Many web sites and applications include an autocompletion feature
that suggests the best ranking completions only.
But assuming a large pool of suggestions
and a ranking independent from the lexicographic order of the suggestions,
which data structure provides fast access to the
best ranking completions for a given prefix?
One answer is an
inverted index
with a top-
k list of completions for each prefix.
Another answer is a
suggest tree as presented in this paper.
It is fine in terms of both time and space efficiency.
Structure
In a suggest tree, each node contains a suggestion and an associated score (Figure 1).

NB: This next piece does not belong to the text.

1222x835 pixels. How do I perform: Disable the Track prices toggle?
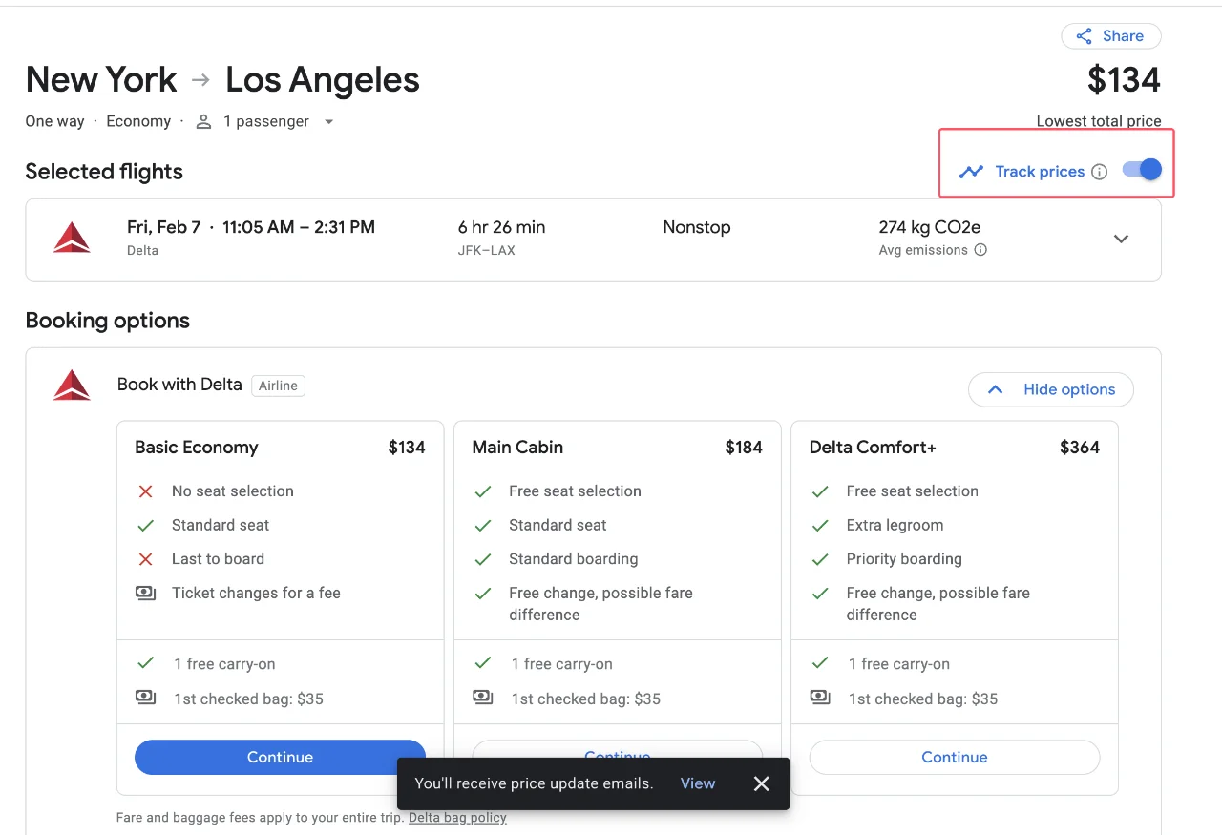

The nodes are ordered so that the suggestions form a
binary search tree
and the scores satisfy the
max-heap property:
- The left subtree of a node contains only suggestions lexicographically less than the node's suggestion.
- The right subtree of a node contains only suggestions lexicographically greater than the node's suggestion.

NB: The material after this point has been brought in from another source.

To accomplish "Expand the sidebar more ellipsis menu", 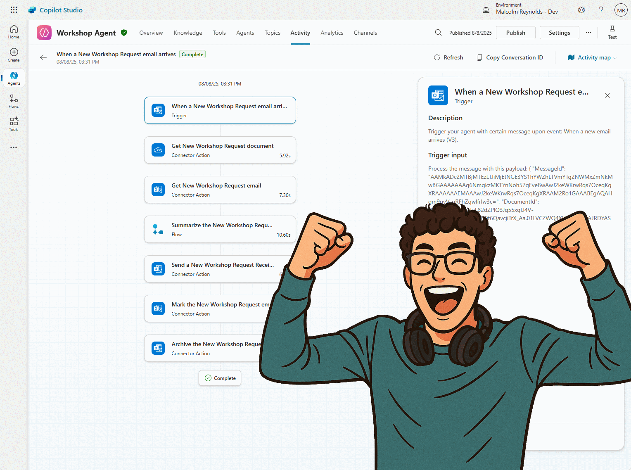I will (14, 147).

- Each node has a score less than or equal to the score of its parent.
In other words, a suggest tree is a
treap ("tree heap").
Each new entry is initially inserted as a leaf just like in a simple binary search tree,
after that
tree rotations are employed to restore the heap order.

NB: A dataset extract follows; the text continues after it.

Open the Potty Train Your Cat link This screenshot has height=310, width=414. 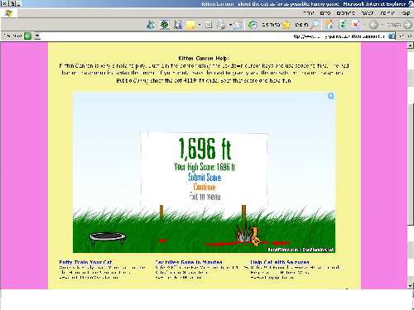(85, 262)
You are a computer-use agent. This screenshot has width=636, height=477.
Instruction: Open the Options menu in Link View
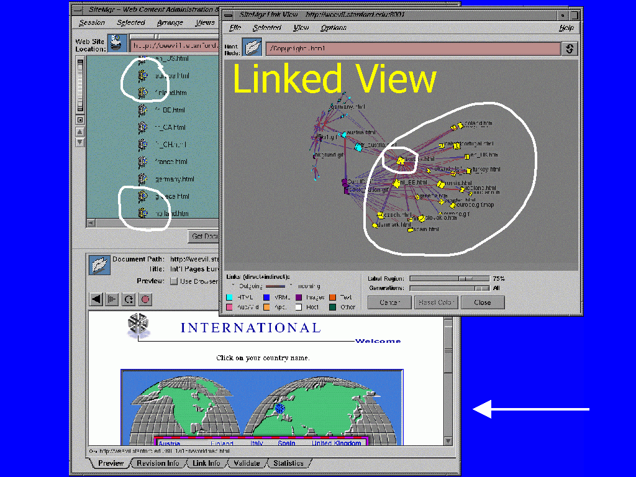[334, 28]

The suggest tree for an entry set
X is exactly
the simple binary search tree that results from inserting the elements
of
X in descending order of score.
Suggest trees are self-balancing (always assuming that the
scores are independent from the lexicographic order of the suggestions).
They are self-balancing even if the scores are non-distinct
because the heap order of suggest trees is determined not only by the score
but also by a random number that is generated for each node
and that breaks ties between nodes of equal score.
Algorithm
The suggestion algorithm for suggest trees uses a
priority queue
to return the
k highest scored completions for a given prefix
in descending order of score:
-
Search from the root for the first completion and put it in the queue (if found).
-
If the queue is empty, terminate;
otherwise get the highest scored element off the queue and return it.
-
If k suggestions have been returned, terminate;
otherwise search both the left and right subtree of the last suggestion returned
for the next completion and put both completions in the queue (if found).
-
Repeat from step 2.
Note that all nodes between the leftmost and rightmost path explored
contain a completion.
Optimization
String comparisons in a binary search tree can be slow due to long common prefixes.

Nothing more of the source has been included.